In my journey as an inventor, I have experienced first-hand the frustration and dismay caused by copyright infringement, and beyond. RobeCurls, a product of ingenuity and countless hours of hard work, has not been immune to the clutches of counterfeiters. At our peak we had 3,000 new sellers each week listing knockoffs of our product. Shein was recently amongst the list of infringers, until our legal team got it removed. The feeling of seeing cheap imitations flooding the market, stealing our thunder and profiting from our hard work, is disheartening, to say the least.

With this lawsuit, H&M has taken a stand against Shein's alleged design theft, and I must commend them for that. However, it is impossible to ignore their own questionable track record when it comes to copying designs from other brands. It is as if two thieves are accusing each other of stealing - a bizarre and ironic twist that highlights the murky waters of the fashion industry's intellectual property battles.

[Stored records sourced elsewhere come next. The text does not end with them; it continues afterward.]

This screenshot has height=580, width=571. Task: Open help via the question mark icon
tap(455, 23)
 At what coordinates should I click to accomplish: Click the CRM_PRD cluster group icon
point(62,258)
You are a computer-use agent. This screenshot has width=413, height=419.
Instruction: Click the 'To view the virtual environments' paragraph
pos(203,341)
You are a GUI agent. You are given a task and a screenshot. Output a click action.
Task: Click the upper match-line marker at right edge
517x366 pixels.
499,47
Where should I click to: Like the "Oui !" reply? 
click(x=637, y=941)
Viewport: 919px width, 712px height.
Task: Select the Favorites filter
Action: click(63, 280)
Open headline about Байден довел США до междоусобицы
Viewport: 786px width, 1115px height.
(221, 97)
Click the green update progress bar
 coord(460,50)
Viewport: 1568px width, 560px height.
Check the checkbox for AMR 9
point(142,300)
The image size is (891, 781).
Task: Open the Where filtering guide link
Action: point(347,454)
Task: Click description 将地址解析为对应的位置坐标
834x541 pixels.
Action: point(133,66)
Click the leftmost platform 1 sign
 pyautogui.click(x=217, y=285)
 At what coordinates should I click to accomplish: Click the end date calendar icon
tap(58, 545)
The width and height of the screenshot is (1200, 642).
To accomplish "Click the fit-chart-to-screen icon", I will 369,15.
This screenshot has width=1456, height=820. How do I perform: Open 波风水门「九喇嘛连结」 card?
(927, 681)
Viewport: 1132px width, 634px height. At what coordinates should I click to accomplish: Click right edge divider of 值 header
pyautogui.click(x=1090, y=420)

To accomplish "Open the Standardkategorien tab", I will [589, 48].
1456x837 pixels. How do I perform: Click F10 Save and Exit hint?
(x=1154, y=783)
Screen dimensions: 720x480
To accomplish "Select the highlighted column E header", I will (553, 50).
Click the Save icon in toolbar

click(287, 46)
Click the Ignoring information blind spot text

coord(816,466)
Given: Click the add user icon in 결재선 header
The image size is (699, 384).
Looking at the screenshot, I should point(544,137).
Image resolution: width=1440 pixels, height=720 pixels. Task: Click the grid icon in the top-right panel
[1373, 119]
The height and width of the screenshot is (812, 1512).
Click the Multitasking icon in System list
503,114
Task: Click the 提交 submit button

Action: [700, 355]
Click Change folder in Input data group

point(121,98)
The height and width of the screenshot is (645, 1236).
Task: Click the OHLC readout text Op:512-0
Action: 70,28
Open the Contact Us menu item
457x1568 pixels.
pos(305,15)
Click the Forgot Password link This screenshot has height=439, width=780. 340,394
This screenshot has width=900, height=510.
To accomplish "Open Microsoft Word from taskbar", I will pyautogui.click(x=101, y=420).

This lawsuit filed by H&M could indeed signal a significant shift in their practices, and a warning signal for the harm being done by copyright infringement and the consolidation of power into the hands of a few. As small designers, we often find ourselves facing an uphill David v. Goliath battle when our designs are copied by these large companies, who possess the resources to produce items faster, more cheaply, and sell to their massive audiences. It is evident that H&M is experiencing the impact of Shein's faster and cheaper production capabilities to a degree that warrants legal action.

While it may be total wishful thinking, this legal battle might lead H&M to be more respectful of small designers' creations and potentially deter them from acting as a bad actor in the future.

Moreover, if H&M emerges successful in this lawsuit, it could serve as a warning to Shein and make them more cautious about copyright infringement moving forward. However, there is also the higher possibility that the cost of litigation versus the revenue generated from selling copycat products might outweigh any deterrent effect.

As a small designer and founder of RobeCurls, I find this legal battle to be incredibly ironic, given both parties' questionable track records in copyright infringement. Nevertheless, I am hopeful that this lawsuit will spark a broader discussion about intellectual property rights in the fashion industry and prompt policy changes that protect the creative work of small designers like us. Let us watch closely as this legal drama unfolds, hoping for a fair resolution that benefits creators and upholds the value of originality in the fashion world.

The fashion world is a hotbed of creativity, innovation, and expression. Independent designers and the rare inventor, like myself, pour our hearts and souls into creating unique products that resonate with consumers. We deserve the right to safeguard our creations from unscrupulous companies seeking to profit from our ideas without giving credit where it is due.